# best way to make your bully grow big and thick { proven to work }



## angelbaby (Feb 4, 2010)

Just water them LOL


----------



## PRSweetKandi (Aug 5, 2011)

awwww lol such a big hunka hunka <3<3


----------



## American_Pit13 (Apr 23, 2007)

Awww look how big he is getting 

I fully support the water method. I water Snoop the most and look *pow* hes the biggest dog I have  LMAO


----------



## Nizmo (Jan 15, 2009)

Hahaha that's too funny. I've said it before and I'll say it again, I want that dog!


----------



## Chevys And Pitties (Jul 24, 2011)

That's Crush right?

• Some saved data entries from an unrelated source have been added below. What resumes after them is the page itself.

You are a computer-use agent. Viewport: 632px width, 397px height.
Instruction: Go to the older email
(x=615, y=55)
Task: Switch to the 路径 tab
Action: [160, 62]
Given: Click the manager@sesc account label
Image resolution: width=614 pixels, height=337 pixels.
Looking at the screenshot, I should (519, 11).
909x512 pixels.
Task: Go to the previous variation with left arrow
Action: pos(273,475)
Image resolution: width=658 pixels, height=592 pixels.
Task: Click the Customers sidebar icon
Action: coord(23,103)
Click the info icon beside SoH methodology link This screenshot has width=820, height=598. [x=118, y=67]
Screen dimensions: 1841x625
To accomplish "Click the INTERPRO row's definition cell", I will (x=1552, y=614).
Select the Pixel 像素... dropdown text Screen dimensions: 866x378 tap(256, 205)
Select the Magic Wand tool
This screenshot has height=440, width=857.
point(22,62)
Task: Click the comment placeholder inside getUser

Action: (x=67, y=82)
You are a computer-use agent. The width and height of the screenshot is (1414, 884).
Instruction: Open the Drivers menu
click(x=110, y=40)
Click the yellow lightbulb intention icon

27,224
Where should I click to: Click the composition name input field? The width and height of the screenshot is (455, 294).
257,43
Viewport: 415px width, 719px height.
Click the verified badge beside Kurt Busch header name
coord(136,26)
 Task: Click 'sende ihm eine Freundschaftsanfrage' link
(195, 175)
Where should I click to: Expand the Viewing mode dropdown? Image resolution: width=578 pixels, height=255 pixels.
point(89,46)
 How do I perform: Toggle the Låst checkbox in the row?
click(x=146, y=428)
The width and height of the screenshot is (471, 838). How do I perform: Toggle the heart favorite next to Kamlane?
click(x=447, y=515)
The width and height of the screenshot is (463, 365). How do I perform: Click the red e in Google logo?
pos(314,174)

I LOVE that wrinkly face of his


----------



## PatienceFlame (Dec 22, 2009)

Is that the little male you got? dang he is HUGE now!


----------



## angelbaby (Feb 4, 2010)

American_Pit13 said:


> Awww look how big he is getting
> 
> I fully support the water method. I water Snoop the most and look *pow* hes the biggest dog I have  LMAO


LMAO yea that water works wonders doesnt it lol , we just got the hottub running last night and it was still freezing cold and he jumped in lol, least we figured he can swim was kinda worried with him being so heavy in the front lol figured he would tip over. glad we have a fence around it though this boy is obsesed with the water lol.


----------



## angelbaby (Feb 4, 2010)

And thanks everyone , Nizmo LOL good luck on that one 
Chevy and Riley yes thats crush he is getting really big sofast it seems, he will be 8 months here on the 20th and I think last time we had him weighed he was around 60lbs so may be slightly over that now. He is such a suck though big ol baby


----------



## Chevys And Pitties (Jul 24, 2011)

angelbaby said:


> And thanks everyone , Nizmo LOL good luck on that one
> Chevy and Riley yes thats crush he is getting really big sofast it seems, he will be 8 months here on the 20th and I think last time we had him weighed he was around 60lbs so may be slightly over that now. He is such a suck though big ol baby


Betcha 15 of those pounds is his head! lol


----------



## angelbaby (Feb 4, 2010)

LOL chevy probably he is all head and shoulders lol


----------



## Blue_Nose_Bella (Jan 16, 2011)

LOL!! Water is good just skip the miracle grow or he might end up like Loki LMAO!!! I know how much you love him.....


----------



## Mach0 (Mar 28, 2010)

lol....I gotta say, Crush is looking really really good. Im gonna keep my eye on him


----------



## ames (Jun 6, 2010)

Awwww I love crush! The last pic is awesome with his wrinkle nose


----------



## Aireal (Jul 2, 2010)

thats super cute


----------



## Zoeybee (Aug 4, 2011)

my Zoey is afraid of the hose, but she loves to swim in the pool!!! she's only 10 months, but she is definatly getting beefy....shes already 75 pounds!!!


----------



## EL CUCO (Jul 25, 2011)

Like a chichichichiaaa....just add water and watch him groow lol

Looking good!


----------



## dixieland (Aug 14, 2009)

He's definitely coming along nicely.Cute pics!


----------



## Black Rabbit (Nov 14, 2009)

Dang girly he's gettin way big. He looks great


----------



## MamaTank (Jun 12, 2011)

Awwww, Crush  I love that boy!


----------



## AdrianVall (Dec 16, 2009)

Dang Angel.. he's looking amaaaaaaaaaazing!


----------



## angelbaby (Feb 4, 2010)

Blue_Nose_Bella said:


> LOL!! Water is good just skip the miracle grow or he might end up like Loki LMAO!!! I know how much you love him.....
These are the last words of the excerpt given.